A lenticular lens
is an array of magnifying lenses, designed so that when viewed from slightly different angles, different images are magnified. The most common example is the lenses used in lenticular printing
, where the technology is used to give an illusion of depth, or to make images that appear to change or move as the image is viewed from different angles.
Lenticular printing is a multi-step process consisting of creating a lenticular image from at least two existing images, and combining it with a lenticular lens. This process can be used to create various frames of animation
(for a motion effect), offsetting the various layers at different increments (for a 3d
effect), or simply to show a set of alternate images which may appear to transform into each other.
Lenticular lenses are sometimes used as corrective lenses
for improving human vision. A bifocal lens
could be considered a simple example.
Lenticular eyeglass lenses have been employed to correct extreme hyperopia (farsightedness), a condition often created by cataract surgery when lens implants are not possible. To limit the great thickness and weight that such high-power lenses would otherwise require, all the power of the lens is concentrated in a small area in the center. In appearance, such a lens is often described as resembling a fried egg: a hemisphere atop a flat surface. The flat surface or "carrier lens" has little or no power and is there merely to fill up the rest of the eyeglass frame and to hold or "carry" the lenticular portion of the lens. This portion is typically 40 mm in diameter but may be smaller, as little as 20 mm, in sufficiently high powers. These lenses are generally used for plus (hyperopic) corrections at about 12 diopters or higher. A similar sort of eyeglass lens is the myodisc, sometimes termed a minus lenticular lens, used for very high negative (myopic) corrections.

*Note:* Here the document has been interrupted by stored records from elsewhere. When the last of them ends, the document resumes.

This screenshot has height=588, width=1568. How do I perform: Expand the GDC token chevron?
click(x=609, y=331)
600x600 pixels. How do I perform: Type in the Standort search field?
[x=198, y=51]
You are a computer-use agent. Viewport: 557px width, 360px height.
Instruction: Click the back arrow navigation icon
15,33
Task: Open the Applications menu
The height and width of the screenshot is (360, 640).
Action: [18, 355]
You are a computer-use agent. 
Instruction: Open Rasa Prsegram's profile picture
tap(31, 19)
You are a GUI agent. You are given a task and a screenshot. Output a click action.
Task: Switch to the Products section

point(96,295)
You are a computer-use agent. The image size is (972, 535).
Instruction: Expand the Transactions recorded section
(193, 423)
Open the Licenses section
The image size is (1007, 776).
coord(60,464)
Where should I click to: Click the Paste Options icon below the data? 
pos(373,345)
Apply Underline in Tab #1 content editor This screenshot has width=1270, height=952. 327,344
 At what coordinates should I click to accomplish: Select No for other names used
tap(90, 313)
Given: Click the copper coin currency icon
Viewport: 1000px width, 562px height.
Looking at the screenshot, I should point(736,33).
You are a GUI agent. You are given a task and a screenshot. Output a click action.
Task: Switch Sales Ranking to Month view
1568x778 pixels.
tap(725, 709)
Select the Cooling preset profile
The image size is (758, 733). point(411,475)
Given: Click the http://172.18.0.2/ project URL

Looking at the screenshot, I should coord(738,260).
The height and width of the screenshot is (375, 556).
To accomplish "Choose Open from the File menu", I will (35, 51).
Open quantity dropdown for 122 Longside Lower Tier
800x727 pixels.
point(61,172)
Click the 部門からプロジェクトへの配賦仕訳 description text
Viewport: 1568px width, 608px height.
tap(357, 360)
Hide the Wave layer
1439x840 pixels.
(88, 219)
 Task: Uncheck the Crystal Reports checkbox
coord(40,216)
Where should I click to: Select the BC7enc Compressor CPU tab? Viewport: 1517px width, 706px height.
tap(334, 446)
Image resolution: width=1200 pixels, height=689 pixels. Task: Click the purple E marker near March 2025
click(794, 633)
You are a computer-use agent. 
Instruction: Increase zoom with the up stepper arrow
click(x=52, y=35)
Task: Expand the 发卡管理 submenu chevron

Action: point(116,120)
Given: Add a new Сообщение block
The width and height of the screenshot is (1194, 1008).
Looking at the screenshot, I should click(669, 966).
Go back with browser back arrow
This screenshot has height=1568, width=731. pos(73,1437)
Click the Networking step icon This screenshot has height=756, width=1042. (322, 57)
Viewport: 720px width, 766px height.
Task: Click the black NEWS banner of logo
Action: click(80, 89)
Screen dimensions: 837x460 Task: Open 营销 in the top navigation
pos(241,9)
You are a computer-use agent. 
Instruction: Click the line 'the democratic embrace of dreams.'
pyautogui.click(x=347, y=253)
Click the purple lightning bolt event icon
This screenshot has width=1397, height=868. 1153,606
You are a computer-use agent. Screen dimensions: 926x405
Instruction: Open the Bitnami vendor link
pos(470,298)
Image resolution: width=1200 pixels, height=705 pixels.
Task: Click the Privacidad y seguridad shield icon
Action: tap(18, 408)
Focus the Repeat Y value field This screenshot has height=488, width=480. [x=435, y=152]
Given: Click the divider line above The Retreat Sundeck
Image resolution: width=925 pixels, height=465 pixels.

Screens with a molded lenticular surface are frequently used with projection television
systems. In this case, the purpose of the lenses is to focus more of the light into a horizontal beam and allow less of the light to escape above and below the plane
of the viewer. In this way, the apparent brightness of the image is increased.
Ordinary front-projection screens can also be described as lenticular. In this case, rather than transparent lenses, the shapes formed are tiny curved reflectors.